Aung San Suu Kyi, sosok peraih Nobel Perdamaian yang menjadi ikon demokrasi Myanmar, dicap negatif oleh etnis Rohingya. Pemerintahan sipil diarsiteki Aung San Suu Kyi bertanggung jawab atas represi sistematis yang membuat jutaan orang Rohingya kabur dari Negara Bagian Rakhine selama kurun 2012 hingga 2017. Lebih dari satu juta pengungsi kini bertahan hidup seadanya di perbatasan Bangladesh, termasuk Khatu.
Meski Aung San Suu Kyi punya andil dengan sikap plin-plannya yang enggan melindungi hak asasi orang Rohingya, pengungsi seperti Khatu paham benar, otak represi paling utama adalah elit-elit militer. “Orang Rohingya kehilangan segalanya karena berbagai kebijakan tentara. Ketika militer berkuasa lagi, makin jelas kalau kami mustahil bisa pulang,” tandasnya.
Dibanding Aung San Suu Kyi, para pengungsi Rohingya lebih takut pada Min Aung Hlaing, Panglima Angkatan Bersenjata yang sejak 1 Februari 2021 ditetapkan sepihak sebagai pemimpin tertinggi Myanmar. Sang jenderal mengembalikan lagi kehadiran junta militer, setelah transisi damai menuju demokrasi digelar negara itu pada 2011.

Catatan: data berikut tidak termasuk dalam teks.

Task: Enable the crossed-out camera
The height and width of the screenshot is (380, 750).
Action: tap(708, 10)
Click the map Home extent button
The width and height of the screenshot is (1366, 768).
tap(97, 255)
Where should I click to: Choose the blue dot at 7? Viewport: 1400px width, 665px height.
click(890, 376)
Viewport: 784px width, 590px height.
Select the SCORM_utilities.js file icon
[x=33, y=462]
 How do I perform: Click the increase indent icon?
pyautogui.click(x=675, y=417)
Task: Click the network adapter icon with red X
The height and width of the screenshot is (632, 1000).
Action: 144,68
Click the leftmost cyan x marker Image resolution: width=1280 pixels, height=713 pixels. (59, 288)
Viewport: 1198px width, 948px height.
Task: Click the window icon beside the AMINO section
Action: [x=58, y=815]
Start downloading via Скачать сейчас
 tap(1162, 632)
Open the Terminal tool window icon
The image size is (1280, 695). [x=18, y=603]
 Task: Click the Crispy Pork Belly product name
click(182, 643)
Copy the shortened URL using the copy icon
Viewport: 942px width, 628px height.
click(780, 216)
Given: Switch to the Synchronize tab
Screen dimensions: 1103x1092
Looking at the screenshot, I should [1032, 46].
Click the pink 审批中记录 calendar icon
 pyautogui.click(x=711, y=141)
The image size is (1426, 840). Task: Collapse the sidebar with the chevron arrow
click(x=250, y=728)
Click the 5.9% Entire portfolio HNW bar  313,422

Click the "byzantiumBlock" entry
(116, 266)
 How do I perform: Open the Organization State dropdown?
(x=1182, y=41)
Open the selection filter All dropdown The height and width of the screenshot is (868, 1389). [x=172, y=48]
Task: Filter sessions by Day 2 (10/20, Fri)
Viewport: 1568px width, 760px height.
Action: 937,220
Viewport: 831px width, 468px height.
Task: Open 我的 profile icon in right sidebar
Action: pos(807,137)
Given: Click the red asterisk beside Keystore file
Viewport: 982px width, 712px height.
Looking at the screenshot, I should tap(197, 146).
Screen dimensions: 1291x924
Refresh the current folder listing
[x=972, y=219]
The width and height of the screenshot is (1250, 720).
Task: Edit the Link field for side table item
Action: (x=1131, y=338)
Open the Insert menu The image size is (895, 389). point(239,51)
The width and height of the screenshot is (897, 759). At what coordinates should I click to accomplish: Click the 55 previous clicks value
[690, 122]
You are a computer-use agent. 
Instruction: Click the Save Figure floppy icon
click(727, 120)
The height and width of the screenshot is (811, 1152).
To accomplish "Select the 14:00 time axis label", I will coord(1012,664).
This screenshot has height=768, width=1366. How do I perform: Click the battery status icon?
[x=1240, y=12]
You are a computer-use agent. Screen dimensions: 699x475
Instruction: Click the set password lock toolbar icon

Sejak awal, konsep transisi demokrasi Myanmar separuh hati menghapus pengaruh tentara dalam berbagai kebijakan publik. Konsitusi yang sekarang berlaku bikinan tentara, dengan harapan menghadirkan “demokrasi disiplin” (mirip konsep dwifungsi ABRI era Orde Baru di Indonesia). Perwakilan militer memiliki jatah kursi khusus di parlemen, dan harus diajak kompromi di setiap kebijakan pemerintahan sipil yang secara de-facto dipimpin Suu Kyi.
Besarnya pengaruh para jenderal itu yang membuat Suu Kyi enggan mengecam operasi militer pada 2017 yang membumihanguskan beberapa desa orang Rohingya di Myanmar. Pemerintahan Suu Kyi yang seharusnya demokratis, jadi dianggap plin-plan. Mayoritas orang Rohingya tak bersimpati melihat dia digulingkan dalam kudeta awal pekan ini.
“Kami tidak akan pernah mendukung Aung San Suu Kyi,” kata salah satu pengungsi Rohingya di Kamp Bangladesh yang mengelola kedai kopi.
Akses internet yang lambat di pengungsian membuat kabar kudeta menyebar sehari sesudah kejadian di kalangan orang Rohingya. Mereka kini waswas menantikan manuver Min Aung Hlaing setelah berkuasa. Jenderal itu disebut terlibat langsung berbagai operasi militer dan penindasan yang sudah masuk kategori genosida pada etnis minoritas muslim di negaranya. Min Aung Hlaing, dalam pernyataan terbuka, pernah menyebut orang Rohingya sebagai “urusan yang belum kunjung tuntas”.
Afrosa, pendiri yayasan the Rohingya Women for Justice and Peace, memiliki pandangan cukup berbeda soal kudeta ini. Dia khawatir tak bisa pulang, tapi sekaligus menyayangkan nasib demokrasi di negaranya yang bakal kembali direnggut tentara.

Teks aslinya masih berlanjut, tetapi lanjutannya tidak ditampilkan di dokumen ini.